Neuromorphic computers are designed to simulate networks of neurons. Such simulations take the single-neuron properties, the network structure, and the input to the network, and calculate the resulting activity of the neurons. An ultimate challenge is to simulate all of the human brain's billions of neurons and the trillions of connections between them. However, until recently, only small networks and large, but highly simplified networks had been simulated on neuromorphic hardware. In our study, we set out to run a large biologically realistic neuronal network on a neuromorphic computer. The aim was twofold: first, to technically enable the simulations, laying a basis for even larger-scale neuronal network simulations; and second, to characterize the hardware performance in comparison with a conventional computer, to guide further development of the specialized hardware.
For this purpose we used a neuromorphic system called SpiNNaker, which is developed at the University of Manchester in the context of the European Human Brain Project (HBP). One brain-like aspect of SpiNNaker is how it routes signals between neurons. Neurons in the brain convey electrical pulses to other neurons via extensions called axons, which propagate the signals along a `highway' from which smaller `country roads' branch off to the target cells. The signals on SpiNNaker similarly follow a straight path in the general direction of the target cell, until they are told to change direction to head directly to the target. SpiNNaker further mimics the brain by processing signals as they come in and using noisy signal transmission where the signals between neurons can be lost. Like the brain, SpiNNaker thereby trades precision for efficiency. The system has recently been built up to a size of a million processors.
The particular network we implemented represents a patch of mammalian cerebral cortex---the thin layer of cells on the surface of the brain, which is responsible for most complex behaviors. To stay true to biology, we included all neurons and their connections within the patch. What is special about this choice of network is that it forms a kind of `module' or building block for larger cortical networks, since the majority of all connections onto the neurons come from within the patch, making it largely self-contained.
Our colleagues in Manchester successfully implemented the model using less than one-hundredth of the complete SpiNNaker system. To evaluate the performance of the neuromorphic system, we programmed the same network also using the software NEST, a well-tested simulator that runs on conventional computing systems ranging from laptops to supercomputers. For the network at hand, a standard computer cluster sufficed to run the model. Directly comparing the different systems has the added advantage that it promotes an exchange between neuroscientists and neuromorphic hardware developers, so that technical advances and knowledge of the brain flow equally into the hardware and software design.
While the two systems currently consume a similar amount of energy, the comparison revealed that SpiNNaker can accurately simulate the activity of the neurons in the given type of network, despite its built-in imprecisions. This is a breakthrough because larger networks, all the way up to the brain scale, can now be simulated. Technical improvements to the processors promise to make SpiNNaker faster and more energy-efficient in the near future.

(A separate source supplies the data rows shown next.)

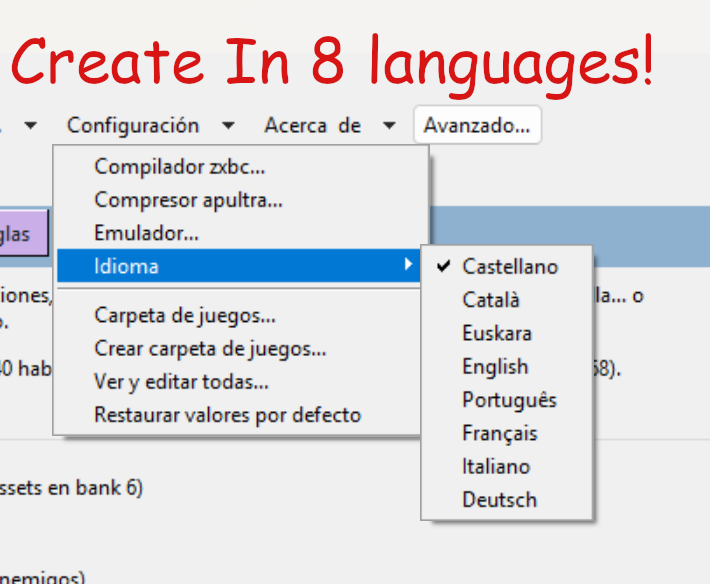
Task: Click the Avanzado... button
Action: point(477,125)
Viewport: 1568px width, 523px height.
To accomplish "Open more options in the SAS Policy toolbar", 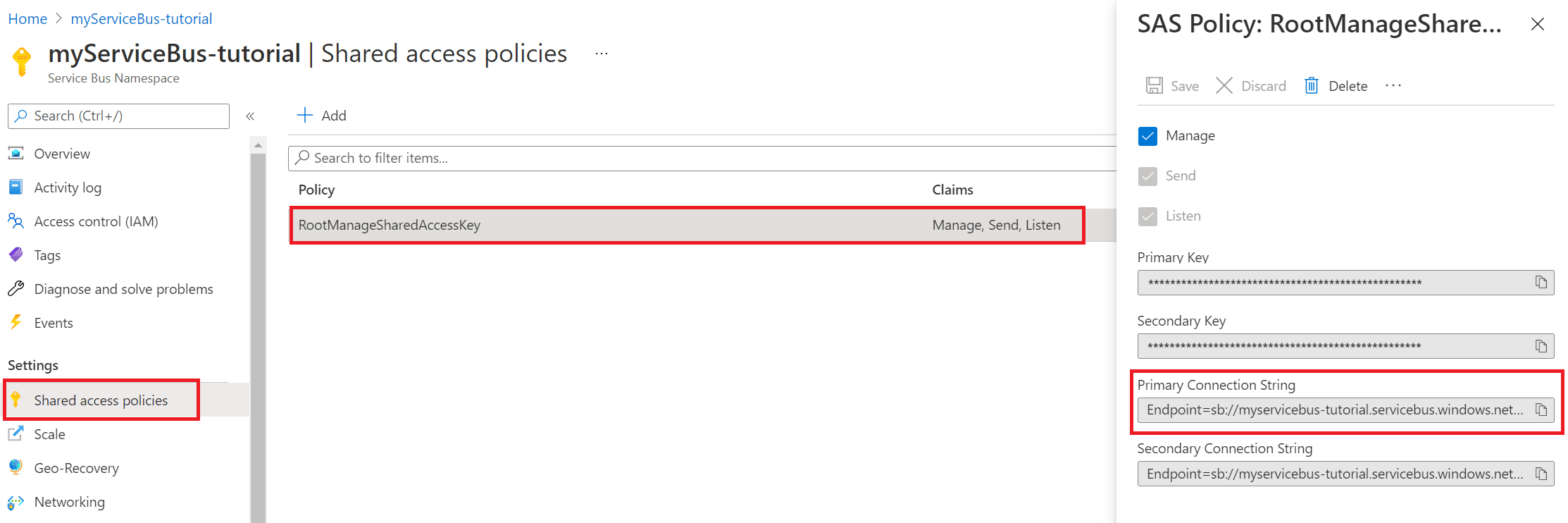I will click(x=1393, y=85).
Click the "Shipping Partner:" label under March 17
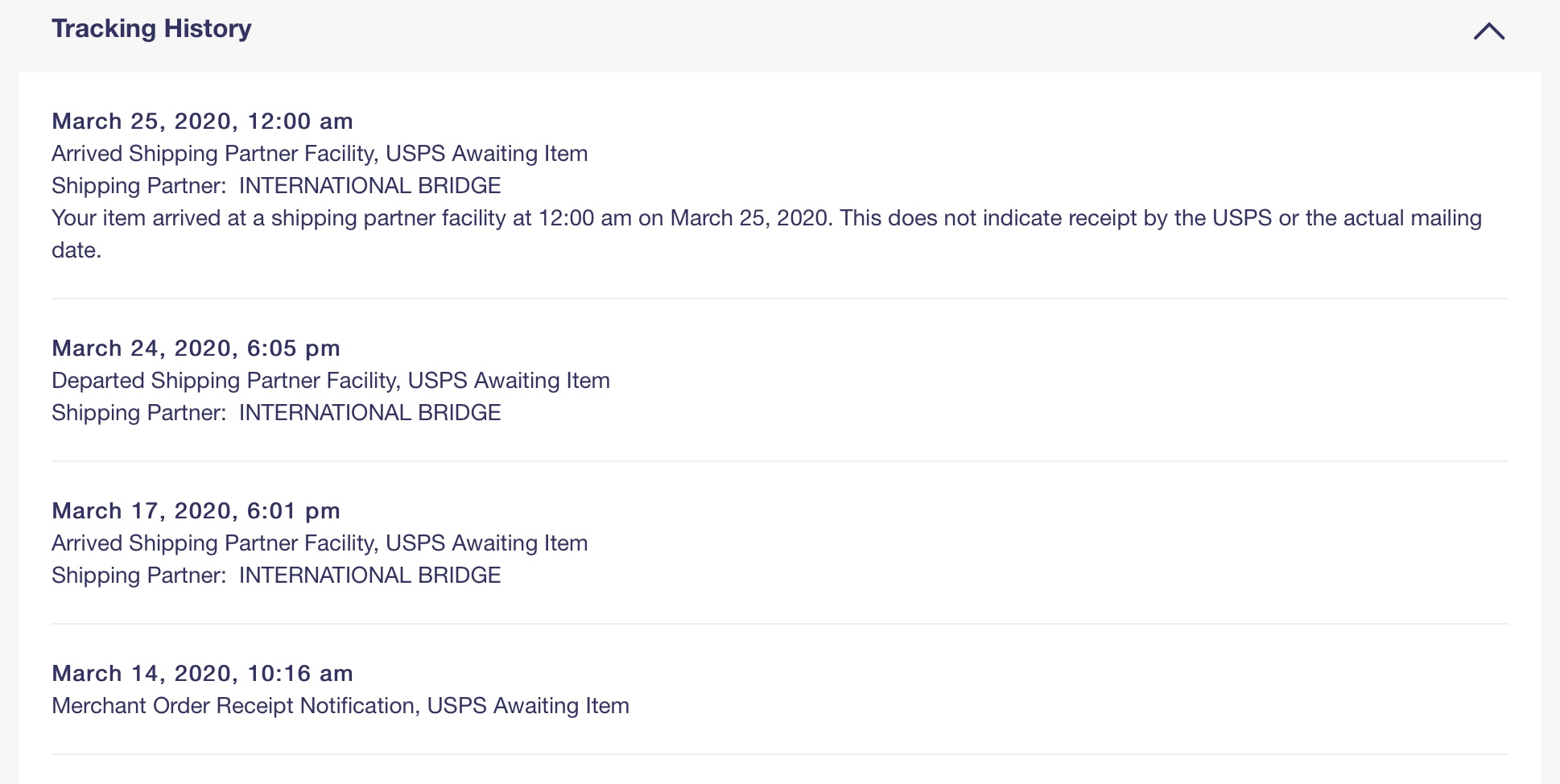 (138, 576)
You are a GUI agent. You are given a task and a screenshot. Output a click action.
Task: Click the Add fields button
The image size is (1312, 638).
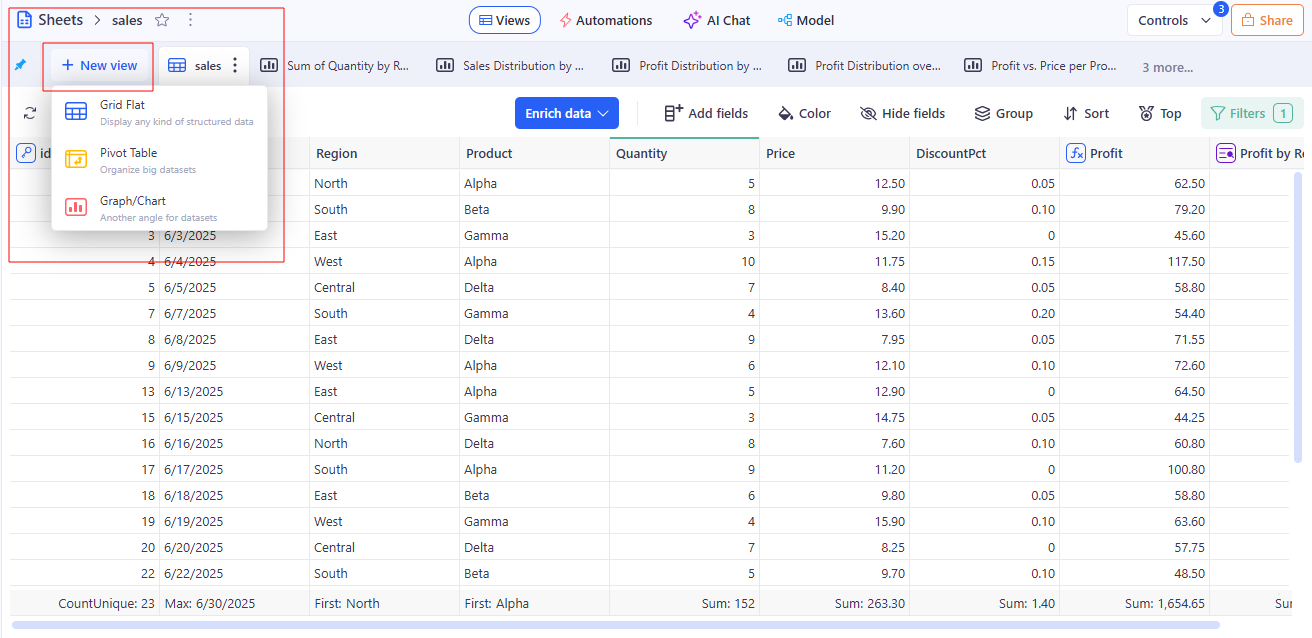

Together with the neuromorphic hardware's ability to handle the processing of massive networks, our successful simulation of a brain `building block' means that future generations of SpiNNaker are well positioned to enable efficient simulations of large portions of the human brain.
Original Article:S. J. van Albada et al., Performance Comparison of the Digital Neuromorphic Hardware SpiNNaker and the Neural Network Simulation Software NEST for a Full-Scale Cortical Microcircuit Model. Front Neurosci 12, 291 (2018)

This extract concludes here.